La retraite à 62 ans, seule solution pour sauver la CLR ? « Cafat / régimes » LNC 23.05.2019

Les représentants des retraités viennent d’être élus au conseil d’administration de la Caisse locale des retraites. Les enjeux sont primordiaux pour un système « au bord du gouffre ».

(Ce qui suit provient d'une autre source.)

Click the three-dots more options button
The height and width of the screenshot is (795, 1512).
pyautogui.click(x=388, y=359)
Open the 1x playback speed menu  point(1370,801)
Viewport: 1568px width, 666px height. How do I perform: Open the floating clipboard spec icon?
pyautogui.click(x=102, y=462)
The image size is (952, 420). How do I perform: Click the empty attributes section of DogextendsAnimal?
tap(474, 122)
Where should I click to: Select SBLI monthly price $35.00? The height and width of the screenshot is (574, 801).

L’enjeu de cette prochaine mandature sera d’éviter que la Caisse ne sombre. Décaler l’âge de la retraite semble, d’après le syndicat des retraités, inéluctable.
Le résultat du vote des 4 292 retraités de la fonction publique de Nouvelle-Calédonie pour élire les représentants des retraités au sein du conseil d’administration de la CLR (Caisse locale de retraites) est connu. Le Syndicat des retraités récolte deux sièges, tandis que la Fédération des fonctionnaires en obtient un. Tous trois représenteront les retraités au sein d’un conseil composé de vingt-deux membres. « Il est important qu’ils fassent entendre leur voix à travers leurs représentants, notamment dans le contexte de réformes : que ce soit sur les niveaux de ponction, sur l’allongement de l’âge de départ à la retraite, sur la baisse du pouvoir d’achat… », prévenait il y a un mois la directrice de la caisse, Betty Audié. Car les enjeux sont de taille.

AU BORD DU GOUFFRE

« Ces élections ont lieu tous les trois ans depuis 1998 et nous sommes le seul syndicat à avoir gagné le plus de voix à chaque élection » , précise d’emblée Dominique Frontier, secrétaire général du Syndicat des retraités. Ce qui en fait forcément un interlocuteur privilégié. Et son constat est sans appel : « Nous sommes au bord du gouffre. En janvier 2000, la caisse avait une réserve de 28 milliards. On est passé à 18 milliards en 2007, à 10,6 en 2015 et à présent, il n’y a plus que 8 milliards alors que nous payons jusqu’à 15 milliards de prestations par an. Nous sommes déficitaires. »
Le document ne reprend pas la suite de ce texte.